Présenté en compétition officielle au Festival de Cannes 2021, Benedetta de Paul Verhoeven dresse le passionnant portrait d’une nonne du 17ème siècle, analysant la place de la femme dans l’Eglise catholique, entre mysticisme, manipulation et amours interdits.

Sainte qui touche

Bien que l’on retrouve certains accès de violence, des scènes de sexe et le fléau de la peste, Benedetta joue sur un tableau bien différent d’une autre œuvre majeure de la filmographie de Paul Verhoeven, La Chair et le sang. Adaptation d’écrits de Judith C. Brown consacrés à la sœur Benedetta, le film se concentre exclusivement à la vie de sa protagoniste, ayant bouleversé son couvent situé en Toscane, dans la ville de Pescia. La figure est passionnante car, marquée du sceau du destin et embrassant pleinement cette destinée, elle provoque de profonds troubles jusque dans les hautes sphères de l’Eglise catholique. Enfant malade, elle est promise à Dieu par ses parents si ce dernier lui prête vie. La jeune dévote gagne le couvent avec plaisir et attire l’attention dès son arrivée : une statue de la vierge Marie lui tombe dessus lors d’une prière sans la blesser. Premier miracle ou bien, premier constat que des événements peuvent susciter de profonds émois ? Toujours est-il qu’à l’âge adulte, Benedetta mène sa vie de religieuse avec une fervente dévotion, avec la particularité qu’elle est convaincue d’être l’épouse de Jésus, avec lequel elle conserve régulièrement dans des visions où le cinéaste a choisi de ne pas marquer de rupture avec sa mise en scène en caméra épaule, sans nervosité, et une lumière naturelle. Virginie Efira, dans le rôle titre, est parfaite dans son style très spontané, où l’innocence épouse les ruptures de tons ironiques du film, loin d’être solennel et faisant régulièrement preuve d’humour. D’ailleurs, Verhoeven provoque de jolis troubles avec ses actrices et acteurs jouant sur diverses tonalités, comme le sérieux de l’abbesse Felicita de Charlotte Rampling, la sensibilité teintée d’animosité de la sœur Christina par Louise Chevillote, ou plus tard, la droiture et la violence répugnante d’un nonce campé par Lambert Wilson, pour ne citer que ces personnages.

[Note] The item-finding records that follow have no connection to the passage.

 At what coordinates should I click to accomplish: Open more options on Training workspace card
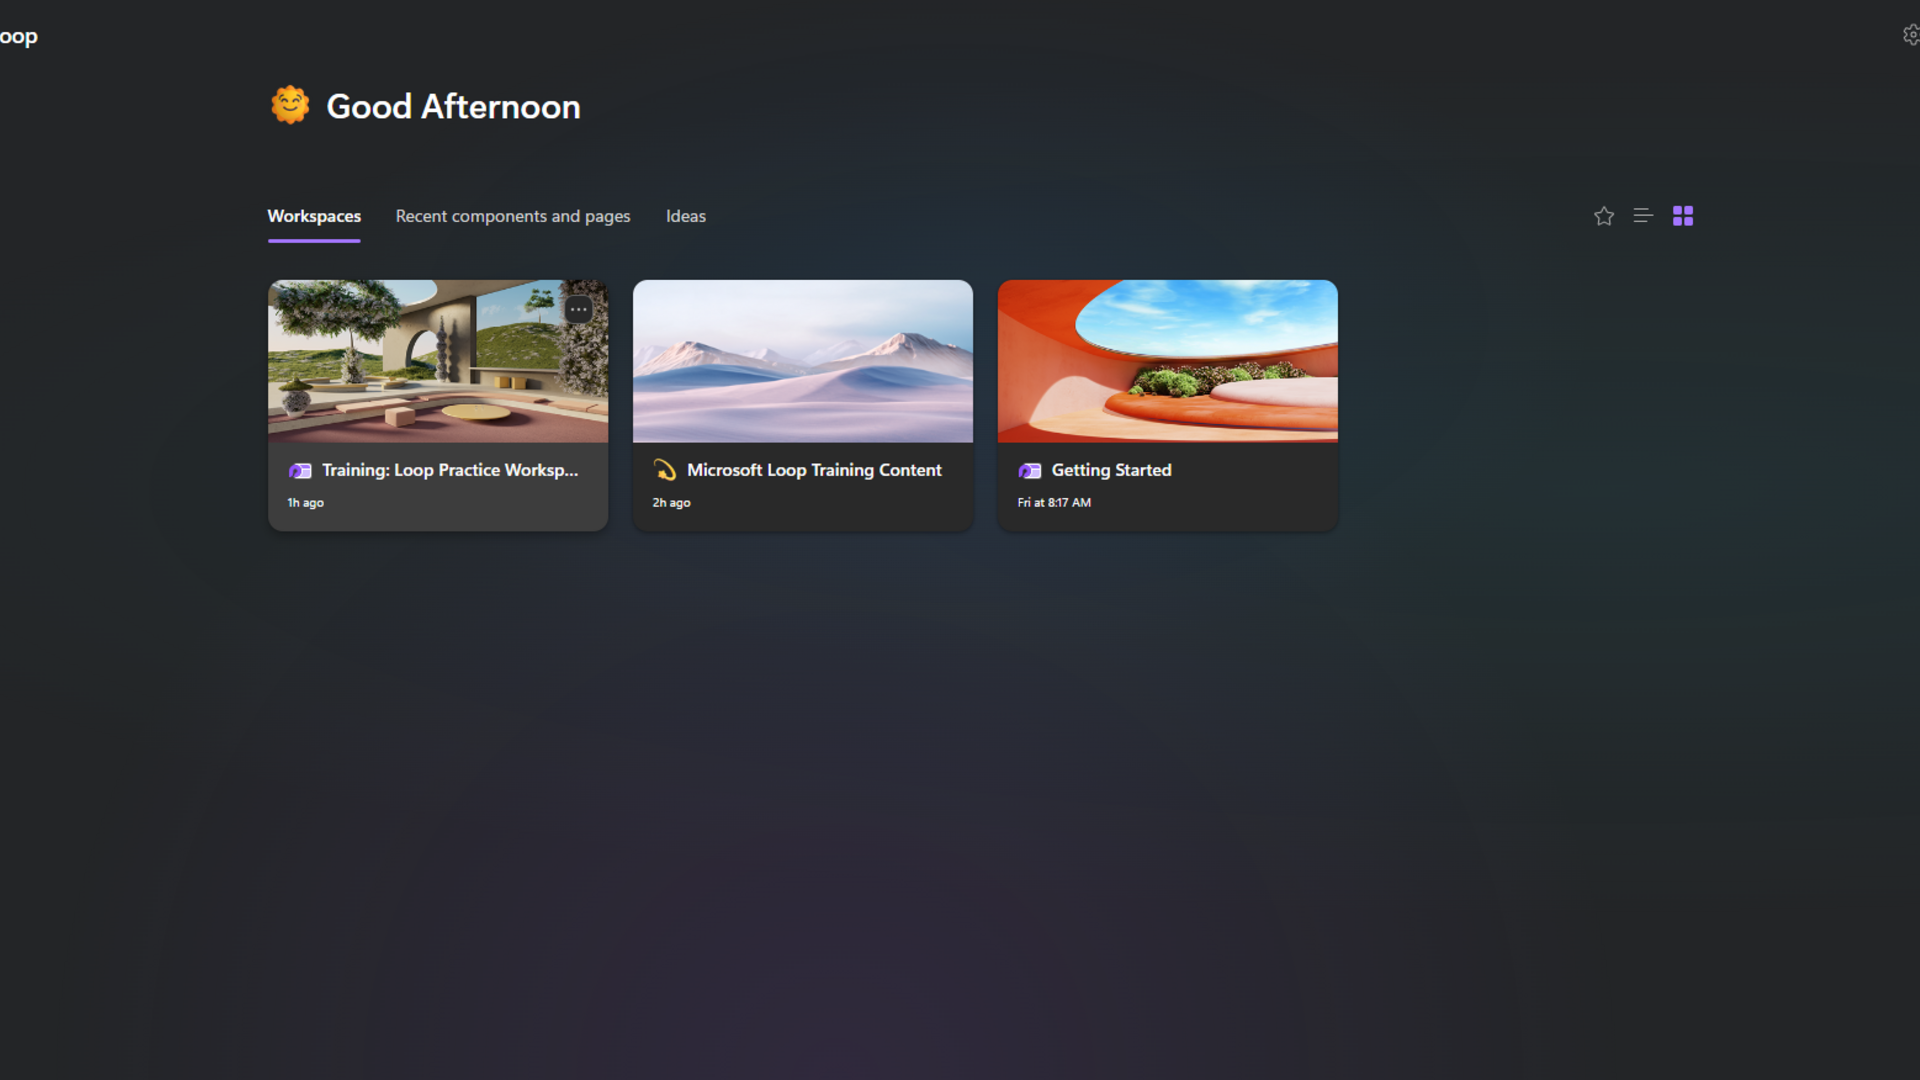(x=578, y=310)
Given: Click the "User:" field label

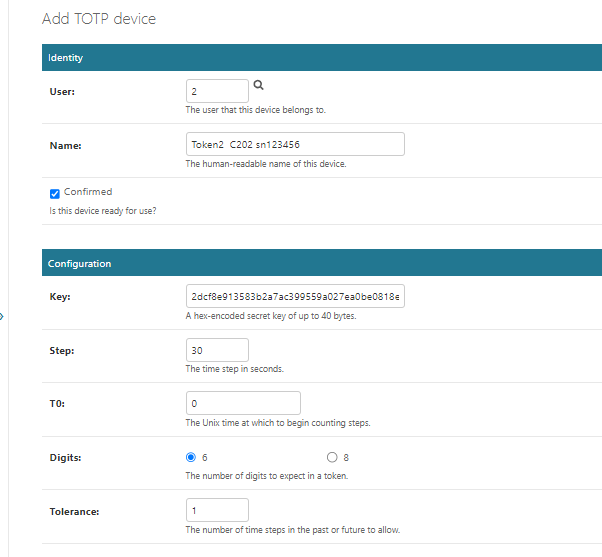Looking at the screenshot, I should click(x=62, y=92).
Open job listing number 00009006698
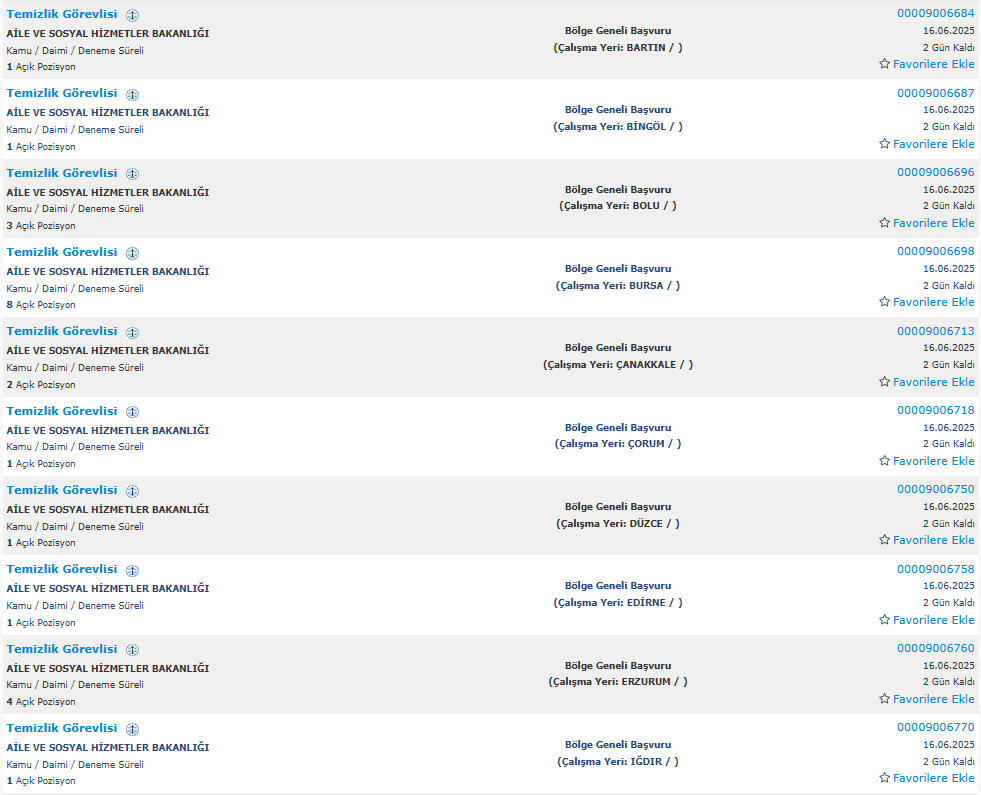Viewport: 981px width, 795px height. (935, 251)
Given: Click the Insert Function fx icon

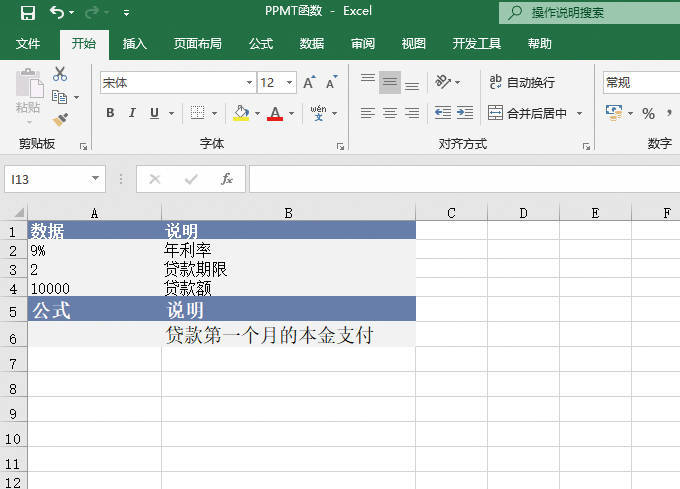Looking at the screenshot, I should [227, 179].
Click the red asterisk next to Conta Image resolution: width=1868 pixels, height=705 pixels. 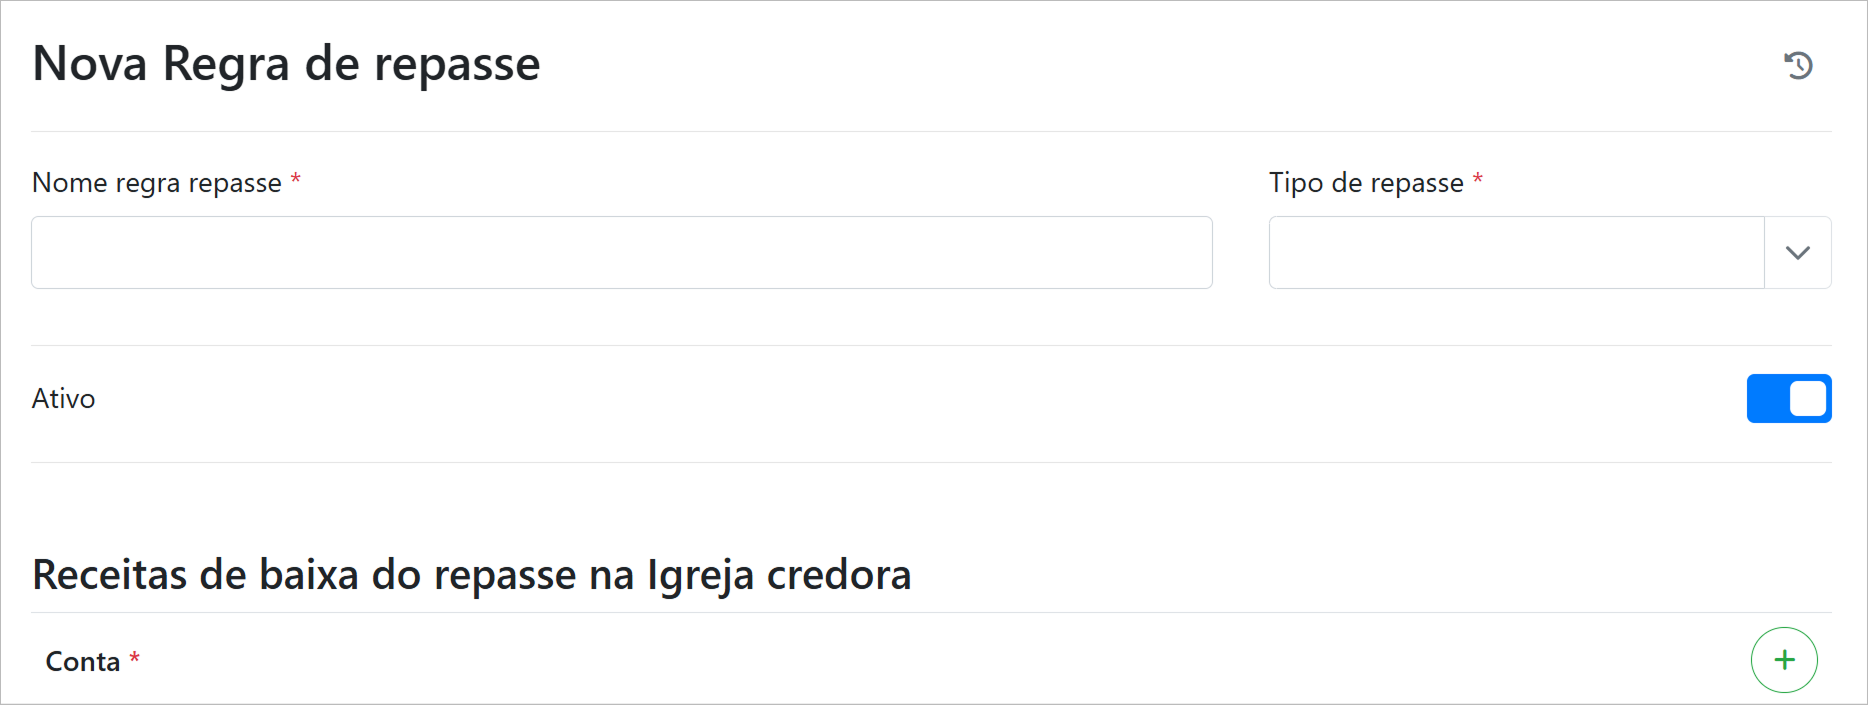135,658
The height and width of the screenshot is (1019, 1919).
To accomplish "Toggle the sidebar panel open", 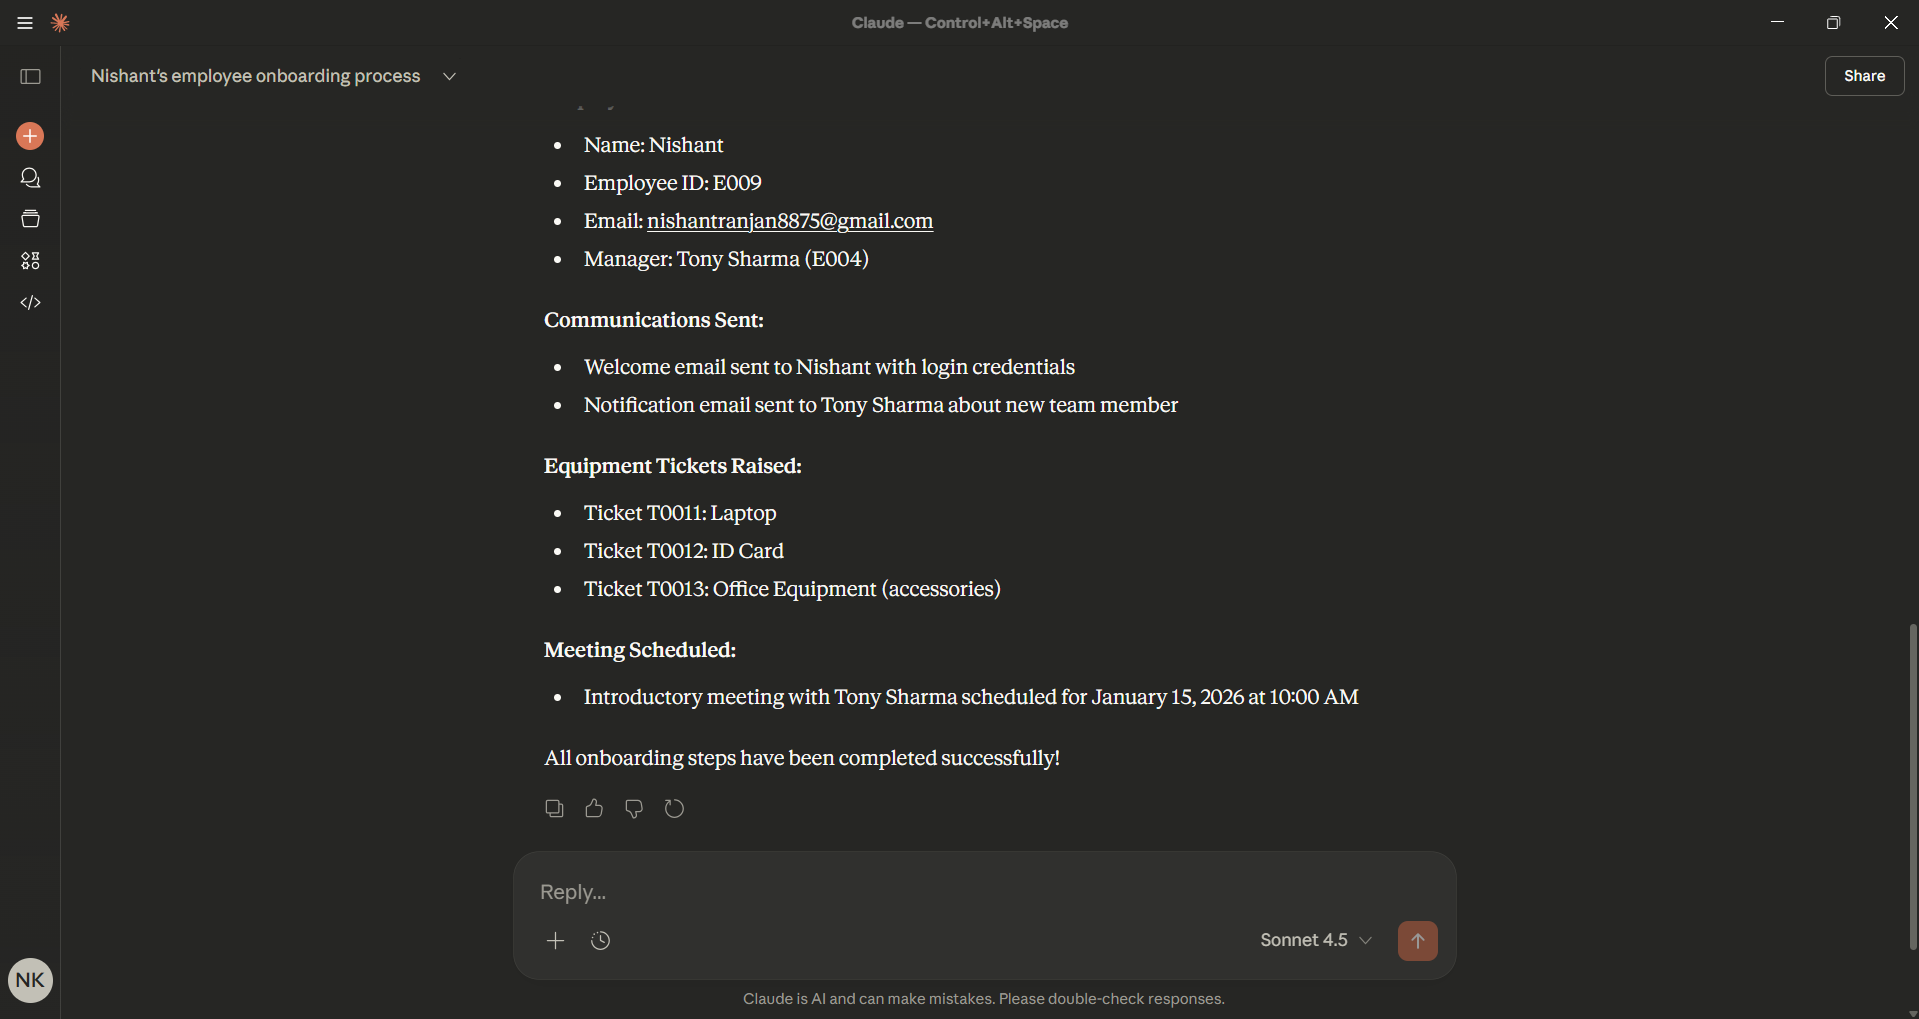I will click(x=30, y=77).
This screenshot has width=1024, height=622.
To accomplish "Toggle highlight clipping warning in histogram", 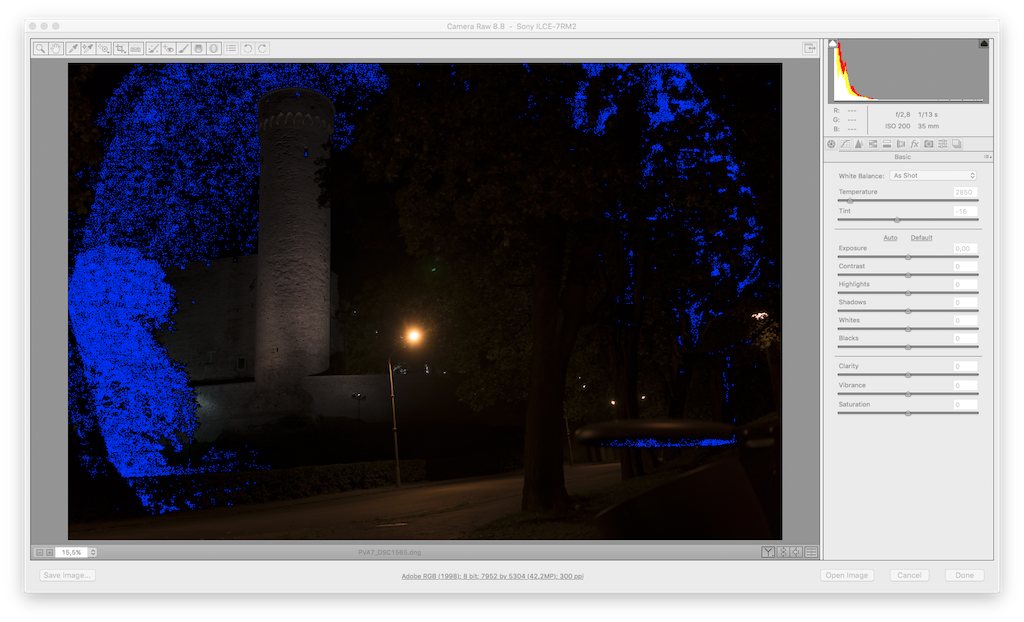I will tap(984, 44).
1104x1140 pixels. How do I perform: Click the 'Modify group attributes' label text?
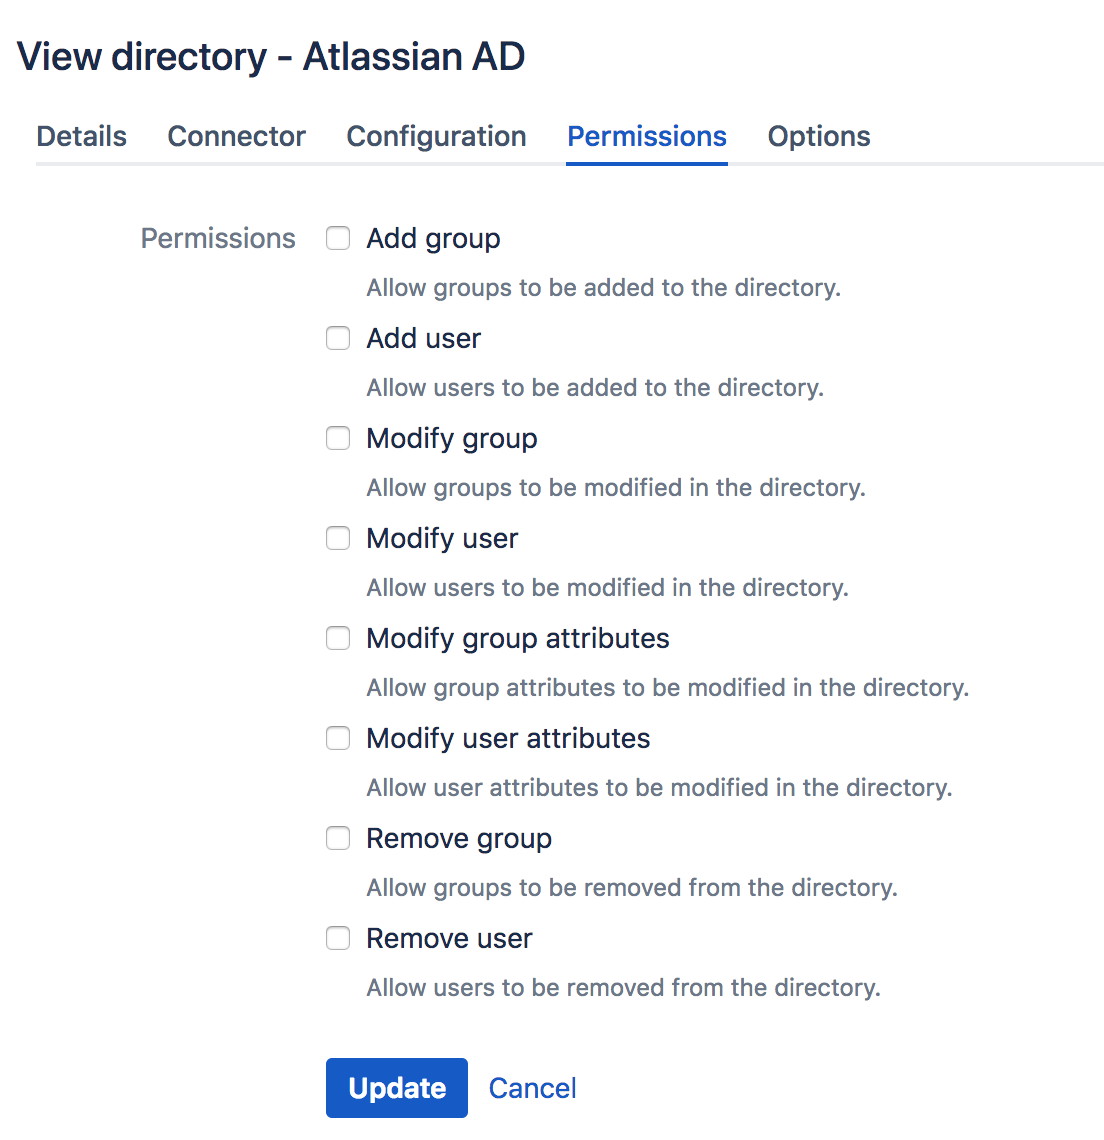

Un destin particulier qui bascule à l’arrivée de Bartolomea – Daphne Patakia, apportant aussi son lot de contrastes –, une paysanne secourue par la bonté de Benedetta et de ses parents, et qui intègre le couvent comme un élément à la fois perturbateur et catalyseur de la foi suprême de cette religieuse. Passage des « simples » visions aux miraculeux stigmates, mais aussi aux plaisirs charnels avec Bartolomea. Un phénomène d’élévation (ou de libération) se produit, et si cet amour lesbien est caché, la part miraculeuse donne un tout autre statut à Benedetta, conférant aussi une aura d’une autre dimension à la ville fortifiée. Benedetta, une sainte, mais que pourrait-il advenir si les miracles, si ces stigmates, venaient de sa propre main ? Là où le film se montre captivant, c’est dans cette part d’ambiguïté qui finit par imposer cette question : comment peut se manifester le divin ou par quel biais se manifestent les miracles ? Lorsque la relation entre Bartolomea et Benedetta ne fait plus un doute, le film se relance en convoquant la colère d’un nonce, qui apporte avec lui la vilenie des hommes, et rappelle avec férocité le pouvoir de l’Eglise catholique sur le corps et l’esprit des femmes. Tandis que la peste fait rage en Italie, Benedetta prend une position qui pourrait soit la démasquer, soit la sanctifier définitivement. Car toujours, le doute subsiste.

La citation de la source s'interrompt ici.